Material for this task below:
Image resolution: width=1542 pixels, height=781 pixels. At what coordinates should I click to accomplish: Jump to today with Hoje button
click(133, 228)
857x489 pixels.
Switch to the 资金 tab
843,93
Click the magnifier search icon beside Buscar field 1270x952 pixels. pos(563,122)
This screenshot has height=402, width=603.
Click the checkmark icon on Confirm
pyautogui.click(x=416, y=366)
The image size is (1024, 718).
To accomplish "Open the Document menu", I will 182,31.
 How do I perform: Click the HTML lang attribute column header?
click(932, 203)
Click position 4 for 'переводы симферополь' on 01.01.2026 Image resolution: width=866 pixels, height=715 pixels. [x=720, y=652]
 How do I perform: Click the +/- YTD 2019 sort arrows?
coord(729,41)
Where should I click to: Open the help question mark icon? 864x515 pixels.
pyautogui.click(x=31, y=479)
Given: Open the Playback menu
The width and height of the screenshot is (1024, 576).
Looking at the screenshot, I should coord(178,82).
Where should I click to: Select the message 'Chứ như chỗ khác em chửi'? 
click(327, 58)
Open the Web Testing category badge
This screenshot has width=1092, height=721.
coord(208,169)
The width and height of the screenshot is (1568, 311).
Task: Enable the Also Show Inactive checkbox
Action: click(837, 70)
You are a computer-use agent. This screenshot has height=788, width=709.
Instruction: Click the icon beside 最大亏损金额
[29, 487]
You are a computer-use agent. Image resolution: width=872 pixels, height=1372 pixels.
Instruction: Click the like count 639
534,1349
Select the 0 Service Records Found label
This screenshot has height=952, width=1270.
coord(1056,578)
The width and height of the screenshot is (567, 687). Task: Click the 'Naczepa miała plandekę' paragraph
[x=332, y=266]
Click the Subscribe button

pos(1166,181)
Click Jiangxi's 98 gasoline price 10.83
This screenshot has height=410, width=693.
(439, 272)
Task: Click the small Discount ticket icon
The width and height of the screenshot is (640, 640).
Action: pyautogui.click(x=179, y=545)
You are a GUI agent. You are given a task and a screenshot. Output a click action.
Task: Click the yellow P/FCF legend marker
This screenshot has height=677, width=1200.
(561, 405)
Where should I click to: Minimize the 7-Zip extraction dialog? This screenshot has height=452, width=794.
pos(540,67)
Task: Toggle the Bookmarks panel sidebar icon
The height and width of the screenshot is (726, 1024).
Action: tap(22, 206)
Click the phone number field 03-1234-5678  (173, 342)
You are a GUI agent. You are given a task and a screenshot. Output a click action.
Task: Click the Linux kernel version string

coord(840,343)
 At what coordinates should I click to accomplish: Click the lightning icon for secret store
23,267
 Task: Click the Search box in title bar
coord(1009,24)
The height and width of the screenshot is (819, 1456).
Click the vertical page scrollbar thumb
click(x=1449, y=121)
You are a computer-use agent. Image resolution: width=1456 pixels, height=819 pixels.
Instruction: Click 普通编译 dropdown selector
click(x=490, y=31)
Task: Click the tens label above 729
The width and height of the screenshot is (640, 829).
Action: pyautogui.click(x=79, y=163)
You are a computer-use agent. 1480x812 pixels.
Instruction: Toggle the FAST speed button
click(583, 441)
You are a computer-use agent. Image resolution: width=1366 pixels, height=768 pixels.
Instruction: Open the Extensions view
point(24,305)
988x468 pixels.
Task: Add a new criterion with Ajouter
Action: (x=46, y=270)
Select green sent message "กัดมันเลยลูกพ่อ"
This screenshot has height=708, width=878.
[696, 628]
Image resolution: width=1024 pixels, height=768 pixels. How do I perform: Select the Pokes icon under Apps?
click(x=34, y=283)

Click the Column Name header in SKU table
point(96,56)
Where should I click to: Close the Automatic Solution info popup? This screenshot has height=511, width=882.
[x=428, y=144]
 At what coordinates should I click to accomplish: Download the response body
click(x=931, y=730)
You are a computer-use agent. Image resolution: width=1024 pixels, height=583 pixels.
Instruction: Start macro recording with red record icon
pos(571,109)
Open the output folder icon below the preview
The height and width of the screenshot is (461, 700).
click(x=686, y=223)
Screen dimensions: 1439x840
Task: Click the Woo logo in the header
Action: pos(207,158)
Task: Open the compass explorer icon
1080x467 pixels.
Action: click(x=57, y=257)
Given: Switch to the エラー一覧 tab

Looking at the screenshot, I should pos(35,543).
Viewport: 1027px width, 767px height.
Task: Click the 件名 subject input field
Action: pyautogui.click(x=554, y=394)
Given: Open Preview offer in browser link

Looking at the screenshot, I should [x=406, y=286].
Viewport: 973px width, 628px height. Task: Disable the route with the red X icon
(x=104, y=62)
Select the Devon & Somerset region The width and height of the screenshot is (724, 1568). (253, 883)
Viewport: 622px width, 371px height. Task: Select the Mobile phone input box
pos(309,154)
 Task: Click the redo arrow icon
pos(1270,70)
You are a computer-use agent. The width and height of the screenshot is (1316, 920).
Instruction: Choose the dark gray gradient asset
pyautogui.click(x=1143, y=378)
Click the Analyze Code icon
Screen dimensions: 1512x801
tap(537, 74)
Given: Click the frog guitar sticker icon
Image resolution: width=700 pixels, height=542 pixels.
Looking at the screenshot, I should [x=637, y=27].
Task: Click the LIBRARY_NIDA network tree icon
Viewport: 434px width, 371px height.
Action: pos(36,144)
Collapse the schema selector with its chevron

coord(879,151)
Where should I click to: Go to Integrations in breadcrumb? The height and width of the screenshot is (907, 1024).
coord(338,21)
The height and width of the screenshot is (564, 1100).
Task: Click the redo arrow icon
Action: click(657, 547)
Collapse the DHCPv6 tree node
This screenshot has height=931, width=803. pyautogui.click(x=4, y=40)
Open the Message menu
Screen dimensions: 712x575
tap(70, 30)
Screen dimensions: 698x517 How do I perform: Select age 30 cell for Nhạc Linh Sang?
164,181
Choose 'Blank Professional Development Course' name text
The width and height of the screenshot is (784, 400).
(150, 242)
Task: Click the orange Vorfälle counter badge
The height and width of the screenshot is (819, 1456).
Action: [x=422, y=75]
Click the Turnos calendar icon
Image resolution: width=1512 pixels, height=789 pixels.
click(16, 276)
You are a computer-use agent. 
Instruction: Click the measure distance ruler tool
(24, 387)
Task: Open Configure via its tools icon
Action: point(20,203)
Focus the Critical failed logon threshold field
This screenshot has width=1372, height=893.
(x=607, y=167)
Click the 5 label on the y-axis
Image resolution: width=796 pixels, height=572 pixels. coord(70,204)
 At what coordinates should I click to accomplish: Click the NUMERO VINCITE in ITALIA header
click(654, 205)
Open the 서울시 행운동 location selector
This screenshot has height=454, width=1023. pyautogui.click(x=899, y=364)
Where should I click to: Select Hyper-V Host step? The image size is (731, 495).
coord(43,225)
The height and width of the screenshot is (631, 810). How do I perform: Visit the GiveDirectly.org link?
End of Material for this task.
== Problem requirements ==
The listing above should be returned in full, exactly as shown.

== Answer to this problem ==
Image resolution: width=1542 pixels, height=781 pixels. At what coordinates should I click to accomplish: Jump to today with Hoje button
click(133, 228)
857x489 pixels.
Switch to the 资金 tab
843,93
Click the magnifier search icon beside Buscar field 1270x952 pixels. pos(563,122)
This screenshot has height=402, width=603.
Click the checkmark icon on Confirm
pyautogui.click(x=416, y=366)
The image size is (1024, 718).
To accomplish "Open the Document menu", I will 182,31.
 How do I perform: Click the HTML lang attribute column header?
click(932, 203)
Click position 4 for 'переводы симферополь' on 01.01.2026 Image resolution: width=866 pixels, height=715 pixels. [x=720, y=652]
 How do I perform: Click the +/- YTD 2019 sort arrows?
coord(729,41)
Where should I click to: Open the help question mark icon? 864x515 pixels.
pyautogui.click(x=31, y=479)
Given: Open the Playback menu
The width and height of the screenshot is (1024, 576).
Looking at the screenshot, I should coord(178,82).
Where should I click to: Select the message 'Chứ như chỗ khác em chửi'? 
click(327, 58)
Open the Web Testing category badge
This screenshot has width=1092, height=721.
coord(208,169)
The width and height of the screenshot is (1568, 311).
Task: Enable the Also Show Inactive checkbox
Action: click(837, 70)
You are a computer-use agent. This screenshot has height=788, width=709.
Instruction: Click the icon beside 最大亏损金额
[29, 487]
You are a computer-use agent. Image resolution: width=872 pixels, height=1372 pixels.
Instruction: Click the like count 639
534,1349
Select the 0 Service Records Found label
This screenshot has height=952, width=1270.
coord(1056,578)
The width and height of the screenshot is (567, 687). Task: Click the 'Naczepa miała plandekę' paragraph
[x=332, y=266]
Click the Subscribe button

pos(1166,181)
Click Jiangxi's 98 gasoline price 10.83
This screenshot has height=410, width=693.
(439, 272)
Task: Click the small Discount ticket icon
The width and height of the screenshot is (640, 640).
Action: pyautogui.click(x=179, y=545)
You are a GUI agent. You are given a task and a screenshot. Output a click action.
Task: Click the yellow P/FCF legend marker
This screenshot has height=677, width=1200.
(561, 405)
Where should I click to: Minimize the 7-Zip extraction dialog? This screenshot has height=452, width=794.
pos(540,67)
Task: Toggle the Bookmarks panel sidebar icon
The height and width of the screenshot is (726, 1024).
Action: tap(22, 206)
Click the phone number field 03-1234-5678  (173, 342)
You are a GUI agent. You are given a task and a screenshot. Output a click action.
Task: Click the Linux kernel version string

coord(840,343)
 At what coordinates should I click to accomplish: Click the lightning icon for secret store
23,267
 Task: Click the Search box in title bar
coord(1009,24)
The height and width of the screenshot is (819, 1456).
Click the vertical page scrollbar thumb
click(x=1449, y=121)
You are a computer-use agent. Image resolution: width=1456 pixels, height=819 pixels.
Instruction: Click 普通编译 dropdown selector
click(x=490, y=31)
Task: Click the tens label above 729
The width and height of the screenshot is (640, 829).
Action: pyautogui.click(x=79, y=163)
You are a computer-use agent. 1480x812 pixels.
Instruction: Toggle the FAST speed button
click(583, 441)
You are a computer-use agent. Image resolution: width=1366 pixels, height=768 pixels.
Instruction: Open the Extensions view
point(24,305)
988x468 pixels.
Task: Add a new criterion with Ajouter
Action: (x=46, y=270)
Select green sent message "กัดมันเลยลูกพ่อ"
This screenshot has height=708, width=878.
[696, 628]
Image resolution: width=1024 pixels, height=768 pixels. How do I perform: Select the Pokes icon under Apps?
click(x=34, y=283)

Click the Column Name header in SKU table
point(96,56)
Where should I click to: Close the Automatic Solution info popup? This screenshot has height=511, width=882.
[x=428, y=144]
 At what coordinates should I click to accomplish: Download the response body
click(x=931, y=730)
You are a computer-use agent. Image resolution: width=1024 pixels, height=583 pixels.
Instruction: Start macro recording with red record icon
pos(571,109)
Open the output folder icon below the preview
The height and width of the screenshot is (461, 700).
click(x=686, y=223)
Screen dimensions: 1439x840
Task: Click the Woo logo in the header
Action: pos(207,158)
Task: Open the compass explorer icon
1080x467 pixels.
Action: click(x=57, y=257)
Given: Switch to the エラー一覧 tab

Looking at the screenshot, I should pos(35,543).
Viewport: 1027px width, 767px height.
Task: Click the 件名 subject input field
Action: pyautogui.click(x=554, y=394)
Given: Open Preview offer in browser link

Looking at the screenshot, I should [x=406, y=286].
Viewport: 973px width, 628px height. Task: Disable the route with the red X icon
(x=104, y=62)
Select the Devon & Somerset region The width and height of the screenshot is (724, 1568). (253, 883)
Viewport: 622px width, 371px height. Task: Select the Mobile phone input box
pos(309,154)
 Task: Click the redo arrow icon
pos(1270,70)
You are a computer-use agent. The width and height of the screenshot is (1316, 920).
Instruction: Choose the dark gray gradient asset
pyautogui.click(x=1143, y=378)
Click the Analyze Code icon
Screen dimensions: 1512x801
tap(537, 74)
Given: Click the frog guitar sticker icon
Image resolution: width=700 pixels, height=542 pixels.
Looking at the screenshot, I should [x=637, y=27].
Task: Click the LIBRARY_NIDA network tree icon
Viewport: 434px width, 371px height.
Action: pos(36,144)
Collapse the schema selector with its chevron

coord(879,151)
Where should I click to: Go to Integrations in breadcrumb? The height and width of the screenshot is (907, 1024).
coord(338,21)
The height and width of the screenshot is (564, 1100).
Task: Click the redo arrow icon
Action: click(657, 547)
Collapse the DHCPv6 tree node
This screenshot has height=931, width=803. pyautogui.click(x=4, y=40)
Open the Message menu
Screen dimensions: 712x575
tap(70, 30)
Screen dimensions: 698x517 How do I perform: Select age 30 cell for Nhạc Linh Sang?
164,181
Choose 'Blank Professional Development Course' name text
The width and height of the screenshot is (784, 400).
(150, 242)
Task: Click the orange Vorfälle counter badge
The height and width of the screenshot is (819, 1456).
Action: [x=422, y=75]
Click the Turnos calendar icon
Image resolution: width=1512 pixels, height=789 pixels.
click(16, 276)
You are a computer-use agent. 
Instruction: Click the measure distance ruler tool
(24, 387)
Task: Open Configure via its tools icon
Action: point(20,203)
Focus the Critical failed logon threshold field
This screenshot has width=1372, height=893.
(x=607, y=167)
Click the 5 label on the y-axis
Image resolution: width=796 pixels, height=572 pixels. coord(70,204)
 At what coordinates should I click to accomplish: Click the NUMERO VINCITE in ITALIA header
click(654, 205)
Open the 서울시 행운동 location selector
This screenshot has height=454, width=1023. pyautogui.click(x=899, y=364)
Where should I click to: Select Hyper-V Host step? The image size is (731, 495).
coord(43,225)
The height and width of the screenshot is (631, 810). How do I perform: Visit the GiveDirectly.org link?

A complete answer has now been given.